--- Start SUPPLIED MATERIAL ---

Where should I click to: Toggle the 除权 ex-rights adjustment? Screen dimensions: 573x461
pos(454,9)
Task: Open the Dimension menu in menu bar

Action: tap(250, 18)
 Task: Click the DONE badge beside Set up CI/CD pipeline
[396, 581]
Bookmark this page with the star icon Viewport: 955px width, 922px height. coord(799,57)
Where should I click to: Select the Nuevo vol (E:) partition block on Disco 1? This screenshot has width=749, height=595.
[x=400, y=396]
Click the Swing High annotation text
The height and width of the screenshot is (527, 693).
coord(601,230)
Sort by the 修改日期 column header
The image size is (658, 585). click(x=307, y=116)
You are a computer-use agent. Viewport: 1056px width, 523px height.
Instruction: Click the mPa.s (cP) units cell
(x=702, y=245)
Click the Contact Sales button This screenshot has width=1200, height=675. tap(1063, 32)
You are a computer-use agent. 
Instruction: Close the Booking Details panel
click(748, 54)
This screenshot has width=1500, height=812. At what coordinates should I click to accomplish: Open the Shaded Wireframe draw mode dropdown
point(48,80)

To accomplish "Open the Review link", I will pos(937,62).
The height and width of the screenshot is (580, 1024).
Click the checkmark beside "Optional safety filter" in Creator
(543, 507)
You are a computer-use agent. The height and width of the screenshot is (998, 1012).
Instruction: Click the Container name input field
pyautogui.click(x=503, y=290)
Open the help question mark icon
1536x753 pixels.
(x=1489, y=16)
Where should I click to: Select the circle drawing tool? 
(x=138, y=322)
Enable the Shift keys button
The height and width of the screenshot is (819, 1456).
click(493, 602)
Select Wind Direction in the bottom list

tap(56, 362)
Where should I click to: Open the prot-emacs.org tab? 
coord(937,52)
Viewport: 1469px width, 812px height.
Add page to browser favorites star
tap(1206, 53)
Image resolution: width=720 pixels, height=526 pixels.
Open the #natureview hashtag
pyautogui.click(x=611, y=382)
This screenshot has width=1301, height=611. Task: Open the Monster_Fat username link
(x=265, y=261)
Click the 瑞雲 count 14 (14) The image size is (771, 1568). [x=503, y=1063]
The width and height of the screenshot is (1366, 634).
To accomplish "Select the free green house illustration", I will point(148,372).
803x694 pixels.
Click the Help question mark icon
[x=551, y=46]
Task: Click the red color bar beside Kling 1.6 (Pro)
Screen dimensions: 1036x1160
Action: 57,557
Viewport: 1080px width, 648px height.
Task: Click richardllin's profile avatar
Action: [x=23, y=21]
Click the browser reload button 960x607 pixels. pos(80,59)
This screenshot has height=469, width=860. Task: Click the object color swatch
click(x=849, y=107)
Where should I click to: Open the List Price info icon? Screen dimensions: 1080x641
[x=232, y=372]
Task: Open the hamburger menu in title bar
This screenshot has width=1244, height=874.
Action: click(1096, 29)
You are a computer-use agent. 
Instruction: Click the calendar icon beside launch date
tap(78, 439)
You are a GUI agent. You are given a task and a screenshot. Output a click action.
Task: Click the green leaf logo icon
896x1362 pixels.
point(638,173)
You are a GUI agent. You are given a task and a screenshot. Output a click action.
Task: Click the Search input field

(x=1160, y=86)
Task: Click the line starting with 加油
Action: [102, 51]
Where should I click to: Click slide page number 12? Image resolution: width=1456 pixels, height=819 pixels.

--- End SUPPLIED MATERIAL ---

> [THE TASK]:
Copy out all of the records above word for word, without changing anything.

> [SOLVED EXERCISE]:
Where should I click to: Toggle the 除权 ex-rights adjustment? Screen dimensions: 573x461
pos(454,9)
Task: Open the Dimension menu in menu bar

Action: tap(250, 18)
 Task: Click the DONE badge beside Set up CI/CD pipeline
[396, 581]
Bookmark this page with the star icon Viewport: 955px width, 922px height. coord(799,57)
Where should I click to: Select the Nuevo vol (E:) partition block on Disco 1? This screenshot has width=749, height=595.
[x=400, y=396]
Click the Swing High annotation text
The height and width of the screenshot is (527, 693).
coord(601,230)
Sort by the 修改日期 column header
The image size is (658, 585). click(x=307, y=116)
You are a computer-use agent. Viewport: 1056px width, 523px height.
Instruction: Click the mPa.s (cP) units cell
(x=702, y=245)
Click the Contact Sales button This screenshot has width=1200, height=675. tap(1063, 32)
You are a computer-use agent. 
Instruction: Close the Booking Details panel
click(748, 54)
This screenshot has width=1500, height=812. At what coordinates should I click to accomplish: Open the Shaded Wireframe draw mode dropdown
point(48,80)

To accomplish "Open the Review link", I will pos(937,62).
The height and width of the screenshot is (580, 1024).
Click the checkmark beside "Optional safety filter" in Creator
(543, 507)
You are a computer-use agent. The height and width of the screenshot is (998, 1012).
Instruction: Click the Container name input field
pyautogui.click(x=503, y=290)
Open the help question mark icon
1536x753 pixels.
(x=1489, y=16)
Where should I click to: Select the circle drawing tool? 
(x=138, y=322)
Enable the Shift keys button
The height and width of the screenshot is (819, 1456).
click(493, 602)
Select Wind Direction in the bottom list

tap(56, 362)
Where should I click to: Open the prot-emacs.org tab? 
coord(937,52)
Viewport: 1469px width, 812px height.
Add page to browser favorites star
tap(1206, 53)
Image resolution: width=720 pixels, height=526 pixels.
Open the #natureview hashtag
pyautogui.click(x=611, y=382)
This screenshot has width=1301, height=611. Task: Open the Monster_Fat username link
(x=265, y=261)
Click the 瑞雲 count 14 (14) The image size is (771, 1568). [x=503, y=1063]
The width and height of the screenshot is (1366, 634).
To accomplish "Select the free green house illustration", I will point(148,372).
803x694 pixels.
Click the Help question mark icon
[x=551, y=46]
Task: Click the red color bar beside Kling 1.6 (Pro)
Screen dimensions: 1036x1160
Action: 57,557
Viewport: 1080px width, 648px height.
Task: Click richardllin's profile avatar
Action: [x=23, y=21]
Click the browser reload button 960x607 pixels. pos(80,59)
This screenshot has height=469, width=860. Task: Click the object color swatch
click(x=849, y=107)
Where should I click to: Open the List Price info icon? Screen dimensions: 1080x641
[x=232, y=372]
Task: Open the hamburger menu in title bar
This screenshot has width=1244, height=874.
Action: click(1096, 29)
You are a computer-use agent. 
Instruction: Click the calendar icon beside launch date
tap(78, 439)
You are a GUI agent. You are given a task and a screenshot. Output a click action.
Task: Click the green leaf logo icon
896x1362 pixels.
point(638,173)
You are a GUI agent. You are given a task and a screenshot. Output a click action.
Task: Click the Search input field

(x=1160, y=86)
Task: Click the line starting with 加油
Action: [102, 51]
Where should I click to: Click slide page number 12? Image resolution: width=1456 pixels, height=819 pixels.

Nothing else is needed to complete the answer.